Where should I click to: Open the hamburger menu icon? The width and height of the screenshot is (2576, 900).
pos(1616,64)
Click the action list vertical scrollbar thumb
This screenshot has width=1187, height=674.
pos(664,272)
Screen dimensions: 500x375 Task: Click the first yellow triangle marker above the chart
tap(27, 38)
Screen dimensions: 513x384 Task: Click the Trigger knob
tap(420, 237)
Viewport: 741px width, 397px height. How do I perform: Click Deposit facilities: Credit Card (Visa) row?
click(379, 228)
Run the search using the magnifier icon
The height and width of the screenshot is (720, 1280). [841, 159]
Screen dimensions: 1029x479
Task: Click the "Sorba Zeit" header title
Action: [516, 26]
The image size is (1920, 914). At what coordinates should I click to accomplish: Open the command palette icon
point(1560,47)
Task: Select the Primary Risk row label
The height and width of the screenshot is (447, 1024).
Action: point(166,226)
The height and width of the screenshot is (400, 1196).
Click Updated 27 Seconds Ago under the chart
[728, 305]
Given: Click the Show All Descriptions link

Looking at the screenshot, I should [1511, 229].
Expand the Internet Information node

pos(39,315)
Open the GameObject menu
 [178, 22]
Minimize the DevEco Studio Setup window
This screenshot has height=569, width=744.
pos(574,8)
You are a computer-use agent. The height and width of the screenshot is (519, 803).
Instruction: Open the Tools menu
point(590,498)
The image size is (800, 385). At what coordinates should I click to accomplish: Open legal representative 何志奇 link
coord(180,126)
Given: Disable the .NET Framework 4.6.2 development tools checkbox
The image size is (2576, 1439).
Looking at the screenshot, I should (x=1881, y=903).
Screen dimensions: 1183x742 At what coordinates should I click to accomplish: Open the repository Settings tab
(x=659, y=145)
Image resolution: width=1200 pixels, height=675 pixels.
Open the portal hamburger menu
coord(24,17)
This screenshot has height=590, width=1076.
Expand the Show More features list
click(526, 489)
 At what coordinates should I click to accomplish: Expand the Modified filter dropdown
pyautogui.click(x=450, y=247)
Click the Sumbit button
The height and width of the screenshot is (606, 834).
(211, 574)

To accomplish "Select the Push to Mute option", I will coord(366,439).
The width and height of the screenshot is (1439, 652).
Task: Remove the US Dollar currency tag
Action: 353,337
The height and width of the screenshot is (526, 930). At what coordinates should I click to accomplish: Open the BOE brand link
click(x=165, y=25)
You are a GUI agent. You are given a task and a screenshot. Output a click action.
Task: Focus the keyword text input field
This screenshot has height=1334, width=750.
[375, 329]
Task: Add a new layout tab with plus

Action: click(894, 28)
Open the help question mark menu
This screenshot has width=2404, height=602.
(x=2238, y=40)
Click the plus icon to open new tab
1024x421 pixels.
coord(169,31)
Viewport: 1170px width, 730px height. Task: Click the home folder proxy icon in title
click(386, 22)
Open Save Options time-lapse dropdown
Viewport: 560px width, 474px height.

━━━━━━━━━━━━━━━━━━━━

▶ _Problem_: Please copy each line of the material that has the string "agent" somewhere in it.

▶ _Task response_:
You are a computer-use agent. The height and width of the screenshot is (519, 803).
You are a GUI agent. You are given a task and a screenshot. Output a click action.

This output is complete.